[begin DATASET CONTENT]
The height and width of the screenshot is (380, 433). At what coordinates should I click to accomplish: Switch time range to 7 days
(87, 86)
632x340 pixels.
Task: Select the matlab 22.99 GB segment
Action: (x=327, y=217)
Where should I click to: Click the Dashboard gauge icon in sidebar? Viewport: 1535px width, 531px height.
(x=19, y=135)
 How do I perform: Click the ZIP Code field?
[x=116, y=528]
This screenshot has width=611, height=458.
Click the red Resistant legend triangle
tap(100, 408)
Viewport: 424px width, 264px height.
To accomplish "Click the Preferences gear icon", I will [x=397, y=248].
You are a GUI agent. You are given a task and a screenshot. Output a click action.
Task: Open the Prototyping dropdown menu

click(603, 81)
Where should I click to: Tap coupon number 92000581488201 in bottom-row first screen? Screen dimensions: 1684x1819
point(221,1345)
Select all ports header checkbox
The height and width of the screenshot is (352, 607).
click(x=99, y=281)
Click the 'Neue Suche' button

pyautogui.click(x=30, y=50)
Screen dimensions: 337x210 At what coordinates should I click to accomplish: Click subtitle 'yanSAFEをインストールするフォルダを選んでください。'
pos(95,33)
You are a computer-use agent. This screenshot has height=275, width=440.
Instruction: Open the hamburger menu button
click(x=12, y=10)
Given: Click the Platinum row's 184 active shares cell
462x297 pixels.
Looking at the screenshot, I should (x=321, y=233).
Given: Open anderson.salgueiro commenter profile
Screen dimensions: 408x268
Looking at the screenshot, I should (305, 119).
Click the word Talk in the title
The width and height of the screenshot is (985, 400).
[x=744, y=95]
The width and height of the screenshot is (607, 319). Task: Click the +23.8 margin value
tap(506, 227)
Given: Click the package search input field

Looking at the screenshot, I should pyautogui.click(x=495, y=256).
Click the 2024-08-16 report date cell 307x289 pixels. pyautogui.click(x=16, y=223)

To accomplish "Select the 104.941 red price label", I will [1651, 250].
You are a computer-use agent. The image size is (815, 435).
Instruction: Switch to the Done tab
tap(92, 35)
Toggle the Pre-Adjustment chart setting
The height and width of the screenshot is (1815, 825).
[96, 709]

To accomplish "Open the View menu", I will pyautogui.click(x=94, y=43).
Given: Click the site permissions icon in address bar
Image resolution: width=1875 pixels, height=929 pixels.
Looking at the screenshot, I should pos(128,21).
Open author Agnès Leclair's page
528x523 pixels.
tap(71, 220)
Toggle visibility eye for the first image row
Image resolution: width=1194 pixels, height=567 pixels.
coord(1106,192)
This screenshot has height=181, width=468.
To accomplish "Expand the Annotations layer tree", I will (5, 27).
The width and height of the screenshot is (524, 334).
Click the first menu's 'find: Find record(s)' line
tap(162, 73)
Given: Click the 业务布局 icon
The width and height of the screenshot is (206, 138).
[end DATASET CONTENT]
STATED GOAL – Reproduce every one of the entries above word for word, without any changes.

FULL RESPONSE –
The height and width of the screenshot is (380, 433). At what coordinates should I click to accomplish: Switch time range to 7 days
(87, 86)
632x340 pixels.
Task: Select the matlab 22.99 GB segment
Action: (x=327, y=217)
Where should I click to: Click the Dashboard gauge icon in sidebar? Viewport: 1535px width, 531px height.
(x=19, y=135)
 How do I perform: Click the ZIP Code field?
[x=116, y=528]
This screenshot has width=611, height=458.
Click the red Resistant legend triangle
tap(100, 408)
Viewport: 424px width, 264px height.
To accomplish "Click the Preferences gear icon", I will [x=397, y=248].
You are a GUI agent. You are given a task and a screenshot. Output a click action.
Task: Open the Prototyping dropdown menu

click(603, 81)
Where should I click to: Tap coupon number 92000581488201 in bottom-row first screen? Screen dimensions: 1684x1819
point(221,1345)
Select all ports header checkbox
The height and width of the screenshot is (352, 607).
click(x=99, y=281)
Click the 'Neue Suche' button

pyautogui.click(x=30, y=50)
Screen dimensions: 337x210 At what coordinates should I click to accomplish: Click subtitle 'yanSAFEをインストールするフォルダを選んでください。'
pos(95,33)
You are a computer-use agent. This screenshot has height=275, width=440.
Instruction: Open the hamburger menu button
click(x=12, y=10)
Given: Click the Platinum row's 184 active shares cell
462x297 pixels.
Looking at the screenshot, I should (x=321, y=233).
Given: Open anderson.salgueiro commenter profile
Screen dimensions: 408x268
Looking at the screenshot, I should (305, 119).
Click the word Talk in the title
The width and height of the screenshot is (985, 400).
[x=744, y=95]
The width and height of the screenshot is (607, 319). Task: Click the +23.8 margin value
tap(506, 227)
Given: Click the package search input field

Looking at the screenshot, I should pyautogui.click(x=495, y=256).
Click the 2024-08-16 report date cell 307x289 pixels. pyautogui.click(x=16, y=223)

To accomplish "Select the 104.941 red price label", I will [1651, 250].
You are a computer-use agent. The image size is (815, 435).
Instruction: Switch to the Done tab
tap(92, 35)
Toggle the Pre-Adjustment chart setting
The height and width of the screenshot is (1815, 825).
[96, 709]

To accomplish "Open the View menu", I will pyautogui.click(x=94, y=43).
Given: Click the site permissions icon in address bar
Image resolution: width=1875 pixels, height=929 pixels.
Looking at the screenshot, I should pos(128,21).
Open author Agnès Leclair's page
528x523 pixels.
tap(71, 220)
Toggle visibility eye for the first image row
Image resolution: width=1194 pixels, height=567 pixels.
coord(1106,192)
This screenshot has height=181, width=468.
To accomplish "Expand the Annotations layer tree", I will (5, 27).
The width and height of the screenshot is (524, 334).
Click the first menu's 'find: Find record(s)' line
tap(162, 73)
Given: Click the 业务布局 icon
The width and height of the screenshot is (206, 138).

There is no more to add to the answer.